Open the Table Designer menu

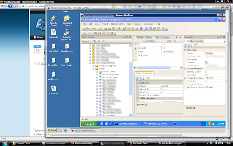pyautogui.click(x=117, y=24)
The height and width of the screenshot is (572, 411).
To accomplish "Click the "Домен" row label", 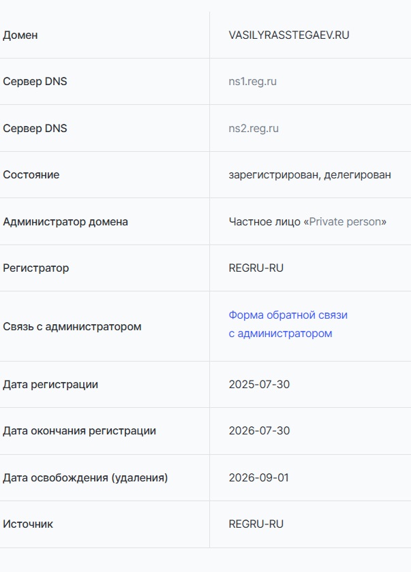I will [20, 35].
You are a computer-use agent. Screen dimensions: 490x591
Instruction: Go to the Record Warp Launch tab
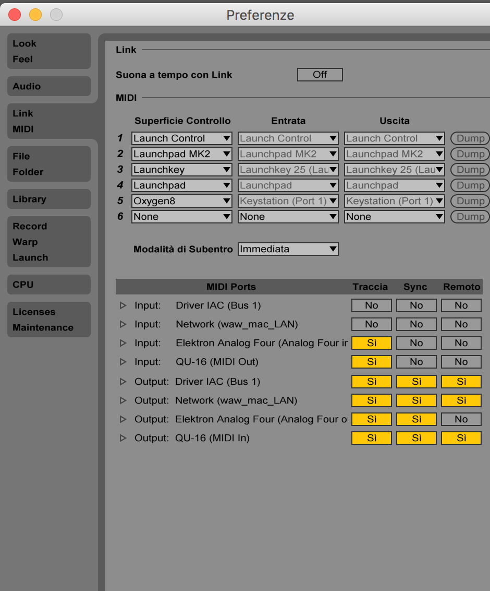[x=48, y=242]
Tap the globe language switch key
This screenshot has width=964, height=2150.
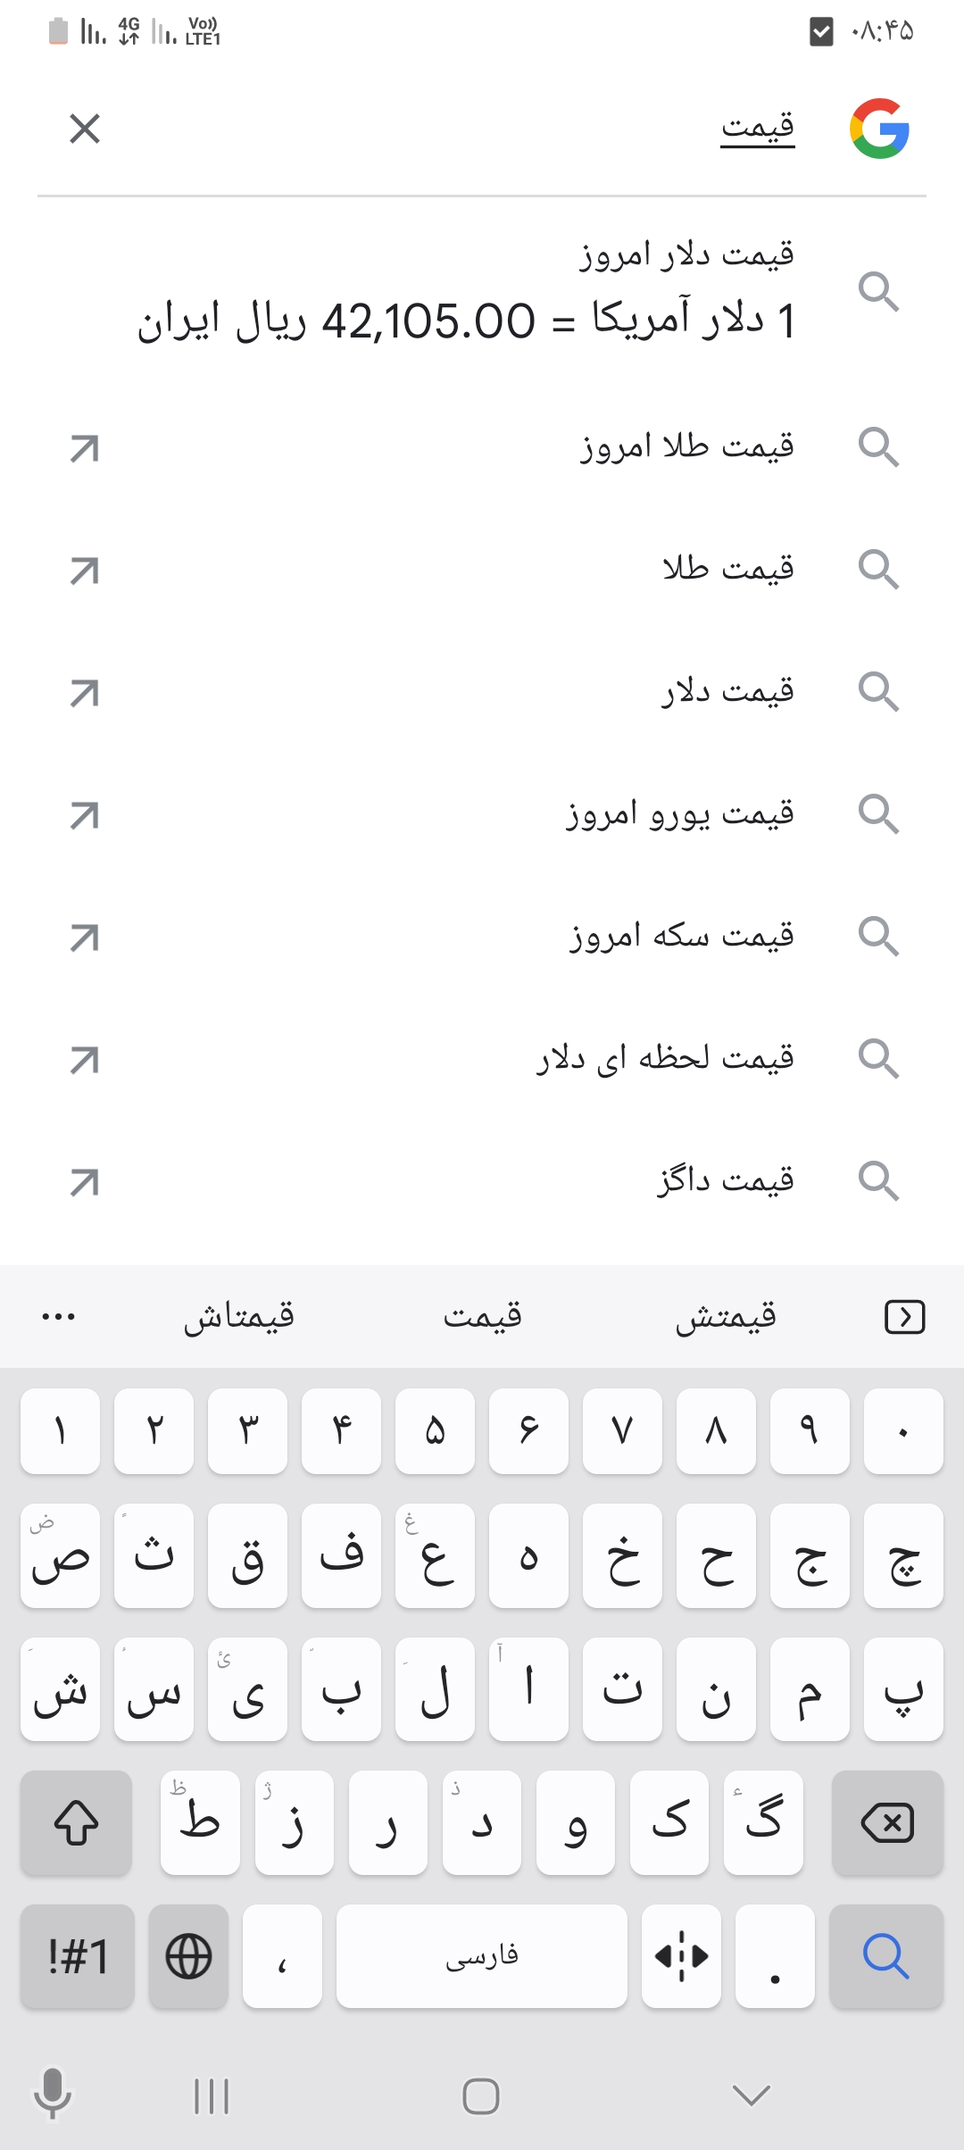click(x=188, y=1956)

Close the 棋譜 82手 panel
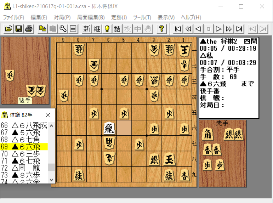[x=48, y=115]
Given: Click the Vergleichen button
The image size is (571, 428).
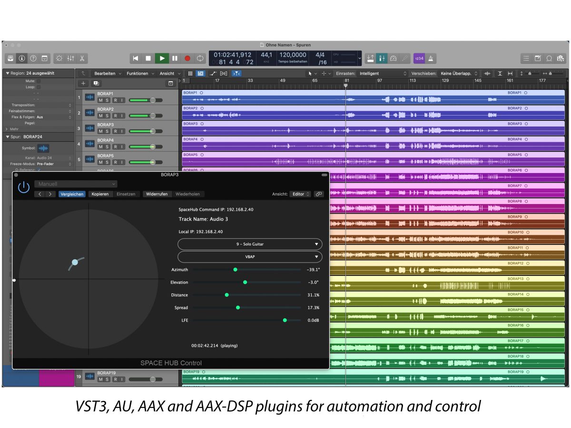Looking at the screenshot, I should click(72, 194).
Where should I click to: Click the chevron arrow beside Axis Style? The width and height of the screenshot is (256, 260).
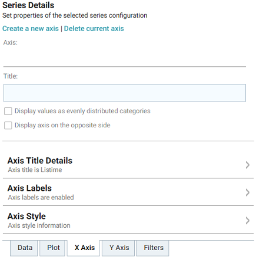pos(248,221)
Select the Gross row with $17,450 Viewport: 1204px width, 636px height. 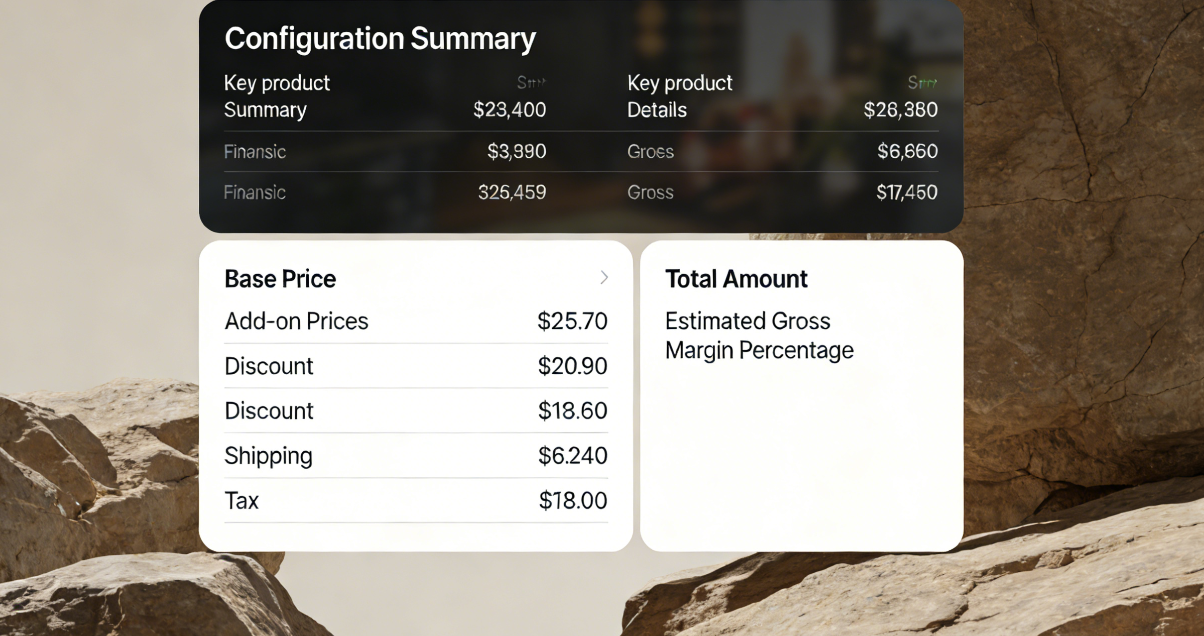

Task item:
Go to the line that contains "Where should I" and copy exactly from there through the last line of the records above, both included. Omit pictures.

Output of the task:
Where should I click to: Click the chevron arrow beside Axis Style? The width and height of the screenshot is (256, 260).
pos(248,221)
Select the Gross row with $17,450 Viewport: 1204px width, 636px height. 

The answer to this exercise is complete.